BEGIN

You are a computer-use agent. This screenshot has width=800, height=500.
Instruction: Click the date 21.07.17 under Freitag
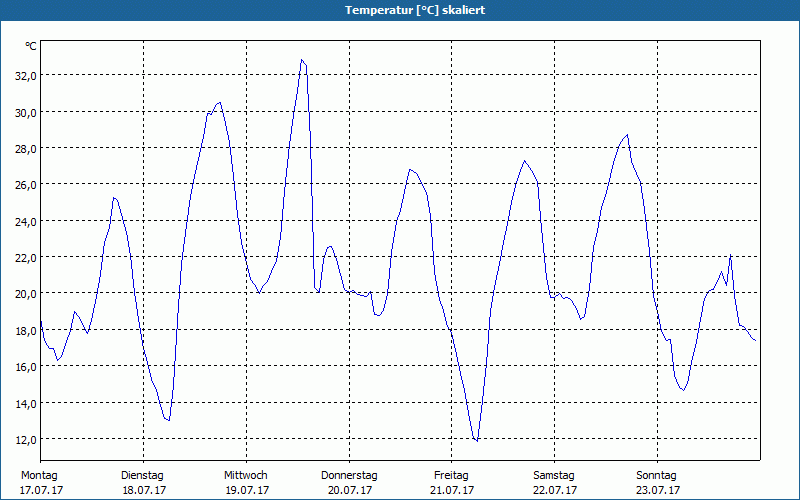[x=452, y=490]
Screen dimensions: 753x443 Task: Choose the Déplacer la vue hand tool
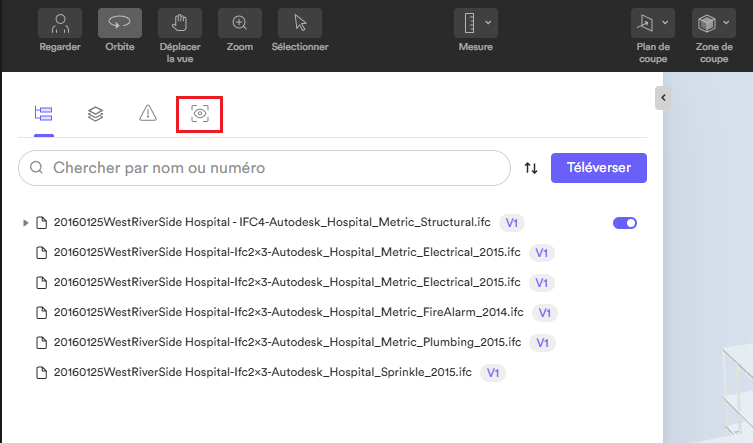180,23
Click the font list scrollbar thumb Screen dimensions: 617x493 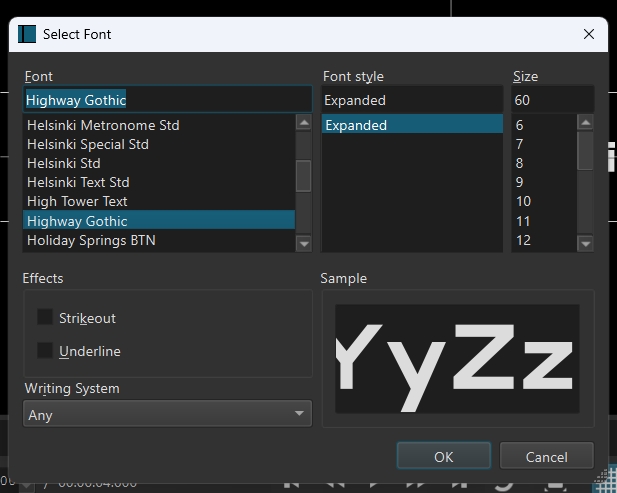[x=304, y=176]
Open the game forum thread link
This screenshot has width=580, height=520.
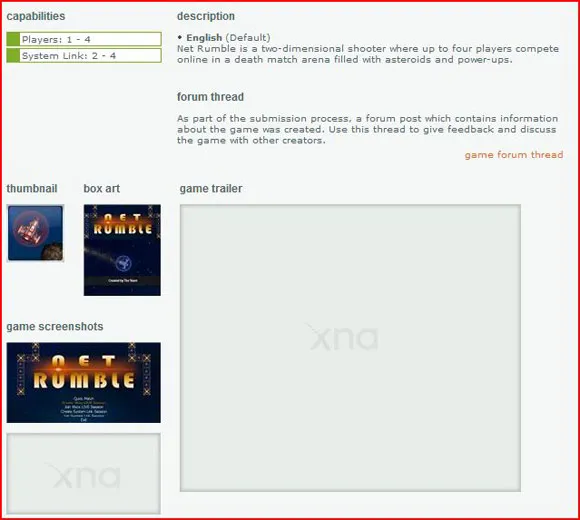coord(514,155)
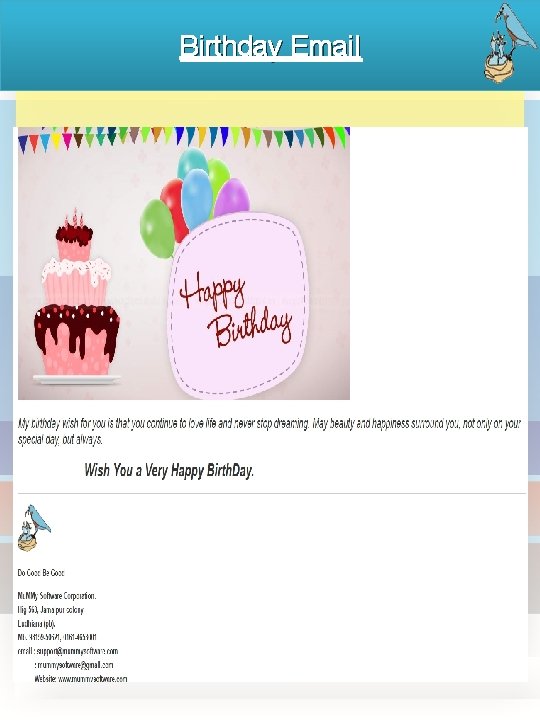540x720 pixels.
Task: Click the Happy Birthday handwritten text label
Action: tap(235, 309)
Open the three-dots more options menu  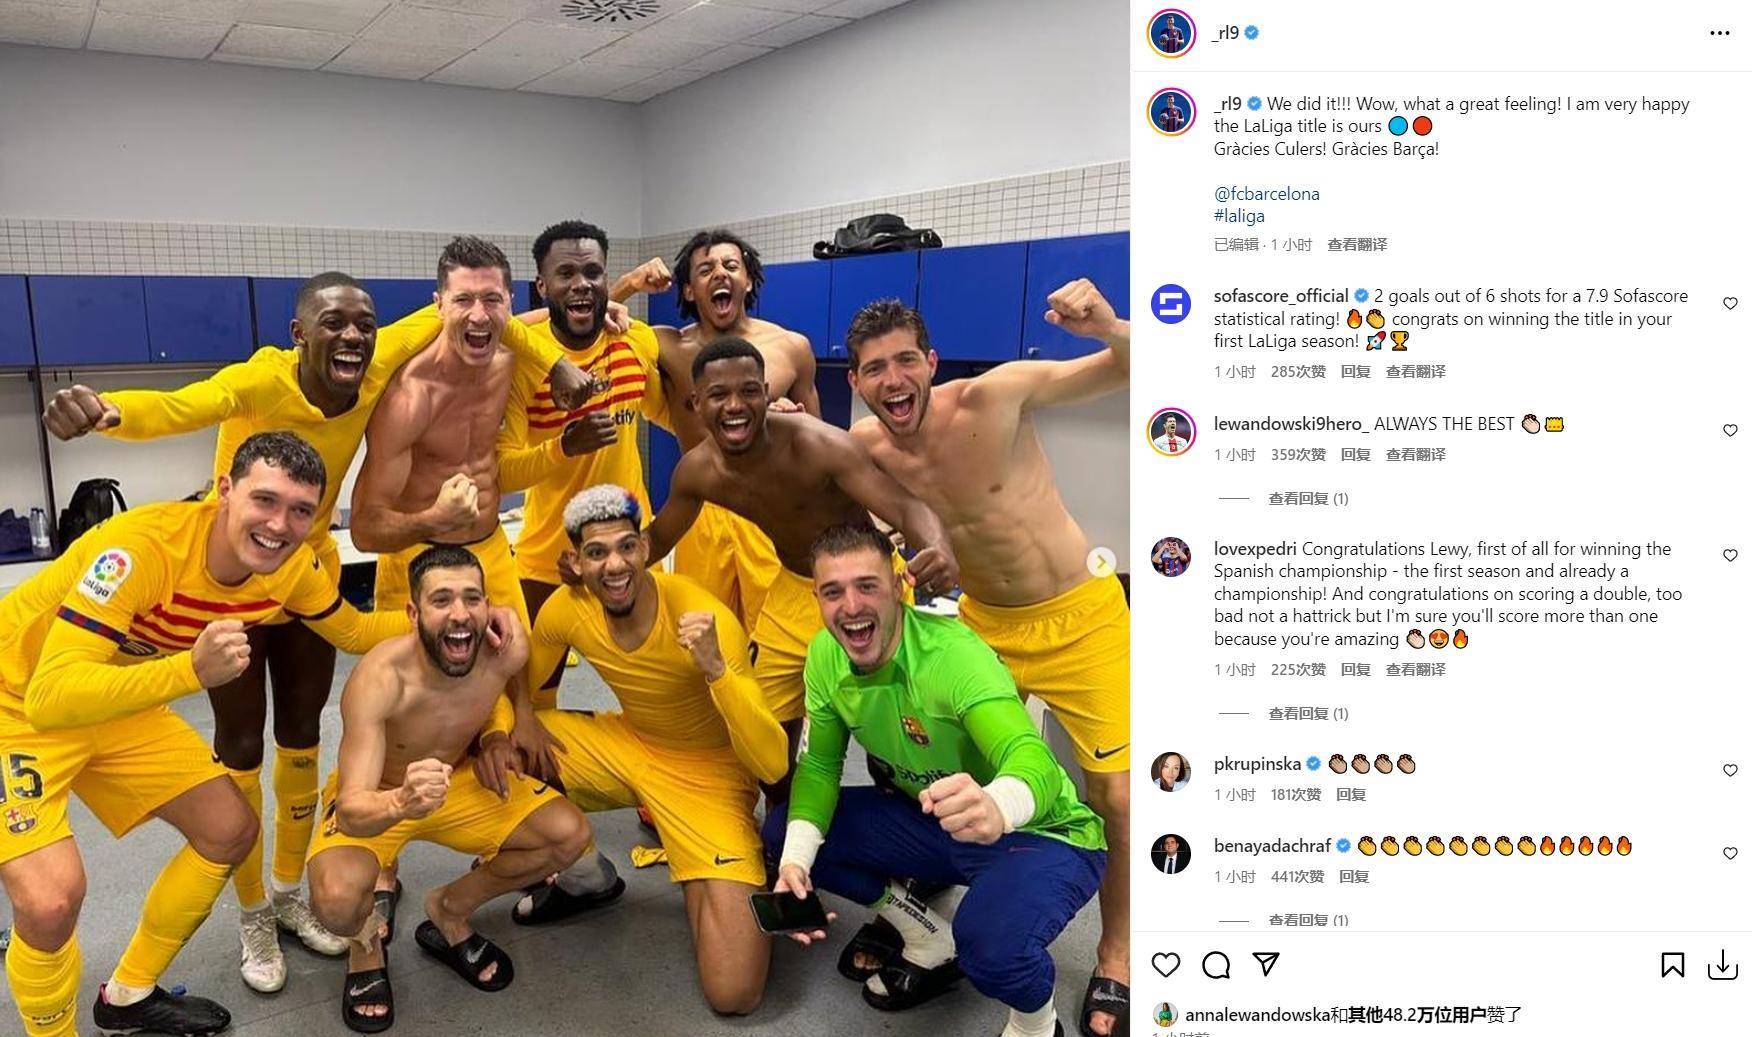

END

Problem details: From the line that contains "This screenshot has width=580, height=520." down to the last line of the entries above, copy every line exactly and leave out the pictures.

Answer box:
This screenshot has width=580, height=520.
coord(514,155)
540x720 pixels.
Task: Click the Happy Birthday handwritten text label
Action: tap(235, 309)
Open the three-dots more options menu  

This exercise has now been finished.